Brano
La figura di Alfano ricorda molto da vicino quella di Galeazzo Ciano, il genero di Mussolini, dal “duce” nominato ministro degli Esteri. Nel 1939, quando Mussolini, dopo l’ invasione della Polonia da parte dell’esercito tedesco, dovette dichiarare la «non belligeranza» dell’Italia, non ancora pronta per la guerra, Ciano tentò di trattenere l’Italia dalla dichiarazione di guerra a fianco della Germania, poi avvenuta il 10 giugno 1940. Egli avrebbe voluto trasformare la non belligeranza in neutralità, e trattare con Parigi e Londra per ottenerne condizioni favorevoli all’Italia; ma il potere vero l’aveva il “duce”, e Ciano dovette rassegnarsi. Succede sempre così, quando il potere reale è nelle mani di uno solo. Alfano potrà anche illudersi di comandare lui, ma nel Pdl il potere è tutto nelle mani di Berlusconi, che possiede soldi, tanti soldi, e le televisioni pronte ad obbedire ai suoi ordini, e infinite possibilità di comprare giornalisti, deputati e senatori. Berlusconi ha nominato l’Alfano segretario dinanzi ad una platea plaudente, quando ancora la carica di segretario del Pdl non esisteva. La carica è stata istituita dopo. Ma non c’è Alfano che tenga. Nessuna democrazia è possibile, in regime di monarchia assoluta. A poco serve farlo esordire a Mirabello, dove si è riunito lo stato maggiore del Pdl dimostrando quanta paura facciano ancora il presidente della Camera Fini e la sua Mirabello di settembre. Come ho avuto occasione di dirgli, nel Pdl è insopportabile l’idea che abbia preteso la democrazia nel Pdl un uomo che ubbidendo sempre a Berlusconi avrebbe avuto nella sua nicchia la successione al Capo e una comoda carriera.

Consegna
Rispondi a queste domande sul brano:
(a) In che data l'Italia dichiarò guerra a fianco della Germania?
(b) In che cosa Ciano avrebbe voluto trasformare la non belligeranza?
(c) In quale località è stato fatto esordire Alfano?

Dati da esaminare
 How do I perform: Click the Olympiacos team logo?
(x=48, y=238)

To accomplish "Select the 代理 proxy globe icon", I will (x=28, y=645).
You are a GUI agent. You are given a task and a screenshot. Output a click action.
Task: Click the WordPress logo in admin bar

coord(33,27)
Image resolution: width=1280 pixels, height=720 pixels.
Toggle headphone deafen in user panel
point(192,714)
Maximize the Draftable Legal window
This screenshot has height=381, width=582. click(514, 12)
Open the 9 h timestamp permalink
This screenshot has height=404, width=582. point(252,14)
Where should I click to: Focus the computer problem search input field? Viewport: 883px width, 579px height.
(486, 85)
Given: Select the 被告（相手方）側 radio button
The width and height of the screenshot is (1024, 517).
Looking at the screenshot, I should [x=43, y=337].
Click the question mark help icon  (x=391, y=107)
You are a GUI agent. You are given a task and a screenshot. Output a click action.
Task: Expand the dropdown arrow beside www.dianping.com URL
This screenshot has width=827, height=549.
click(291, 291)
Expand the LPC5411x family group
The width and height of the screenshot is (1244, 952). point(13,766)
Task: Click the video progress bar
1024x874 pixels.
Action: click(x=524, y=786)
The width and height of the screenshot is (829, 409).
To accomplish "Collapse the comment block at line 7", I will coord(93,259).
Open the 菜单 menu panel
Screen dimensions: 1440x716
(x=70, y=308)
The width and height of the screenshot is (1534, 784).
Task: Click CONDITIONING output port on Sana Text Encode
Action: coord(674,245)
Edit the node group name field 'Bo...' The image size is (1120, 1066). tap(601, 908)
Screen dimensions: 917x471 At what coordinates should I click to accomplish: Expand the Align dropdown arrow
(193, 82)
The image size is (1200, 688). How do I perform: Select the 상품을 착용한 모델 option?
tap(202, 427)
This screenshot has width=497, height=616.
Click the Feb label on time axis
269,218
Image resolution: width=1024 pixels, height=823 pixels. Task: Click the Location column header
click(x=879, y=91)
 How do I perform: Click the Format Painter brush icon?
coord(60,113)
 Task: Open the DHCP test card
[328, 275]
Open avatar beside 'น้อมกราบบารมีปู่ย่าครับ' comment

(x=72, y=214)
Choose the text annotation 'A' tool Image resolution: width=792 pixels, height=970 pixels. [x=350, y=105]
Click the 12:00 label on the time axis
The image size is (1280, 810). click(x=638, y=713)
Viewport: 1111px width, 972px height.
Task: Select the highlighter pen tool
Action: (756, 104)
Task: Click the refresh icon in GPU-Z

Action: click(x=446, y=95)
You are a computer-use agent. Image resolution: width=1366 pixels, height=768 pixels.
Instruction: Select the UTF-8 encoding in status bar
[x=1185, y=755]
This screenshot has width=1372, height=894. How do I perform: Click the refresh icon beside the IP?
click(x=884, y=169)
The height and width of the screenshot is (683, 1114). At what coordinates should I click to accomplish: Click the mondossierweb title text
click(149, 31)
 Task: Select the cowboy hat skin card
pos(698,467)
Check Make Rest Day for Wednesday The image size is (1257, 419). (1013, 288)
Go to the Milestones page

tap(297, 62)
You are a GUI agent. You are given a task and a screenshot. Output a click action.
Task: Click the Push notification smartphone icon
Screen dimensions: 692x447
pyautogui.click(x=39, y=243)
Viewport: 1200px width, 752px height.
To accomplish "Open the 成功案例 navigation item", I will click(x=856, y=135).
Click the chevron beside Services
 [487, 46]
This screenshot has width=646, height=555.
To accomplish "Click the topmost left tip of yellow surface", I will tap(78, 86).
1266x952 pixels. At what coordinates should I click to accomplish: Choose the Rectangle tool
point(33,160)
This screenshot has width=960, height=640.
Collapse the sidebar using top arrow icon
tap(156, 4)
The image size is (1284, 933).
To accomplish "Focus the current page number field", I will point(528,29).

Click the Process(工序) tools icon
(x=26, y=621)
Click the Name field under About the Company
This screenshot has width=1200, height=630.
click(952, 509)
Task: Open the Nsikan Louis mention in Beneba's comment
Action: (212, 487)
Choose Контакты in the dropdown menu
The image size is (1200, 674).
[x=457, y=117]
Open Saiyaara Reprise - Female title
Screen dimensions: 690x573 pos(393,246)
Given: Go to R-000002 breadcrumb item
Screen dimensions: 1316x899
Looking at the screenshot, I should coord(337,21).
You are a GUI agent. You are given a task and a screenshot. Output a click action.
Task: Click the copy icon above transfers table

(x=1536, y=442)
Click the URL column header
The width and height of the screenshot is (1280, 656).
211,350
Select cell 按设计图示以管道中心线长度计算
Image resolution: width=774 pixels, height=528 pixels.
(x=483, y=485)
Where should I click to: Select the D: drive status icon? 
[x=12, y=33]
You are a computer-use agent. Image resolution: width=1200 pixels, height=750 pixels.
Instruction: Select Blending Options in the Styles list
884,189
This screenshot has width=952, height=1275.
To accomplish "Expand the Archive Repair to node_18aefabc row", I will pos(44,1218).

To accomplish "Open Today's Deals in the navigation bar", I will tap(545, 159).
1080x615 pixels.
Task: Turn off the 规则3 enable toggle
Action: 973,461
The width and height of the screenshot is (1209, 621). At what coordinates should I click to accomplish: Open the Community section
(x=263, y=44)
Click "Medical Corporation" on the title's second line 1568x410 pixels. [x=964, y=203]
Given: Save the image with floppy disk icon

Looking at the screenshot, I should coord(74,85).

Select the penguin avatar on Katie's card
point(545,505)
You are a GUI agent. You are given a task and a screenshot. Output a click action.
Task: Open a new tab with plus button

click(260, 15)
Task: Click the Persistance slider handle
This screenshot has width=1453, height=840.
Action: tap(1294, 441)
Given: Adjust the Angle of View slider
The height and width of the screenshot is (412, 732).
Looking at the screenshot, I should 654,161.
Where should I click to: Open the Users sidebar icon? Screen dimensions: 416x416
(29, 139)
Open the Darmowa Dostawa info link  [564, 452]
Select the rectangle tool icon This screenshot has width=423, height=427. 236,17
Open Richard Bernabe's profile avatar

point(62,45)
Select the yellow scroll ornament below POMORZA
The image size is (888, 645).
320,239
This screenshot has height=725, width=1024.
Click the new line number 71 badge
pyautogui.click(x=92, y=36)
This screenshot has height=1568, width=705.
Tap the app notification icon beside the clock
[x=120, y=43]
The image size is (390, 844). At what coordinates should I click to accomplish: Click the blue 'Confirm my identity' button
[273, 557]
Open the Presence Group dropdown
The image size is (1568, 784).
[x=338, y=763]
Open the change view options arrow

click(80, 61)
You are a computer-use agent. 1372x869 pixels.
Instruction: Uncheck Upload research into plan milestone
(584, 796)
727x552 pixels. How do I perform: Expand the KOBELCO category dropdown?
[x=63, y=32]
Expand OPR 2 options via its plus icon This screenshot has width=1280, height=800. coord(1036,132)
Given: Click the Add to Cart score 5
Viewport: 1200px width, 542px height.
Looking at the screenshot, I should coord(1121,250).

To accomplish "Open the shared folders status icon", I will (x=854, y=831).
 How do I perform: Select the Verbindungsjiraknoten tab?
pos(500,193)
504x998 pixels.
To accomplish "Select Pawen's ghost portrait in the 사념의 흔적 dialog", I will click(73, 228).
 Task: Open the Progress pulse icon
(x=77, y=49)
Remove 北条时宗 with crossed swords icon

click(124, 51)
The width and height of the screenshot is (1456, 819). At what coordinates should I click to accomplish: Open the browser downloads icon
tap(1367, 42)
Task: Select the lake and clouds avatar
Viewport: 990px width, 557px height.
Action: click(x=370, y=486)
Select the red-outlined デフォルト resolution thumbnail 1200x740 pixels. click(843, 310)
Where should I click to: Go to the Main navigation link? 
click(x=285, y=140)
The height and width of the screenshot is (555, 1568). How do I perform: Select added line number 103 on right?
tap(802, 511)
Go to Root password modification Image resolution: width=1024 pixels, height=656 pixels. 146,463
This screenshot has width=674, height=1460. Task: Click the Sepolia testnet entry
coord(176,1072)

Soluzione svolta
(a) Il 10 giugno 1940.
(b) In neutralità.
(c) A Mirabello.